-- Set exercise A --
Lay out the records starting at the line that contains "Click the green" and ending at the line that contains "Looking at the screenshot, I should [149, 57]." as a two-column CSV with the columns record_text and answer, one row per record. Put each value in one quoted field and replace line breaks with spaces.

-- Page --

===============

Object storage
An S3-shape blob store. Buckets and keys on the outside; a metadata plane and a data plane on the inside. The interesting parts are how durability is bought (erasure coding vs replication), how a 5 TB upload is delivered in one logical PUT (multipart), and how listings became strongly consistent in 2020 without an outage. The shape generalises: photo storage, log archives, container registries, ML training corpora — most large blob systems end up here.
1 · Clarifying questions
Five minutes. Durability targets and object size range matter most — they drive the erasure scheme, the chunk size, and the metadata footprint.
| Durability target? | Eleven nines (99.999999999%) is the S3 marketing number. Nine nines is achievable with cheaper schemes and is honest for most workloads — confirm. |
| Availability target? | 99.99% for reads, 99.9% for writes is typical. Writes are tighter to justify because they require a quorum of new shards. |
| Object size range? | 1 byte to 5 TB. The range matters: tiny objects burn metadata; huge objects need multipart and parallel transfer. |
| Read / write ratio? | 10:1 typical. 50:1 for media-heavy workloads (video, training data). Affects how aggressively we cache the metadata plane. |
| Listing semantics? | S3 went from eventual to strong in 2020. Strong is the right default now; eventual lets us cache list responses for longer. |
| Multi-region replication? | Active-passive is the common default (asynchronous, RPO ≈ 15 minutes). Active-active is much harder and rarely needed. |
| Versioning? | Yes — overwrites become new versions, deletes are tombstones. Costs storage but fixes the "I overwrote prod by accident" class of bug. |
| Access patterns? | Hot tier (frequent reads), warm tier, cold tier (Glacier-equivalent, minutes-to-hours retrieval). Drives the placement and pricing model. |
2 · Capacity math, on a napkin
S3-scale public numbers. They sound enormous but they decompose into well-understood subsystems — a sharded KV for metadata, a fleet of chunk servers for bytes.

===============

-- Material provided --
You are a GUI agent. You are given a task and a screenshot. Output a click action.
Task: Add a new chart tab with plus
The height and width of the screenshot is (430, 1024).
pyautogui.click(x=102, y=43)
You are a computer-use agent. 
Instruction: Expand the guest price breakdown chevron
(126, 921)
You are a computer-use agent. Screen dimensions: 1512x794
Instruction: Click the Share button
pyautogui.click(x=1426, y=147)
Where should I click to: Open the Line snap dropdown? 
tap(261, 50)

===============

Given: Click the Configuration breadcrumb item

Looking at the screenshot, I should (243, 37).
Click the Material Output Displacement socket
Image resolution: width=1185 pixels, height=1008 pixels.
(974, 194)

===============

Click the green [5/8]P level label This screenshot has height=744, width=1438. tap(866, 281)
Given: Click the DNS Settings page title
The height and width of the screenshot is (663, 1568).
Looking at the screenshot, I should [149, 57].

===============

-- Set exercise B --
According to the object storage page, in what year did S3 listings go from eventual to strong consistency?

-- Task answer A --
record_text,answer
"Click the green [5/8]P level label This screenshot has height=744, width=1438.","tap(866, 281)"
"Given: Click the DNS Settings page title The height and width of the screenshot is (663, 1568).","Looking at the screenshot, I should [149, 57]."

-- Task answer B --
2020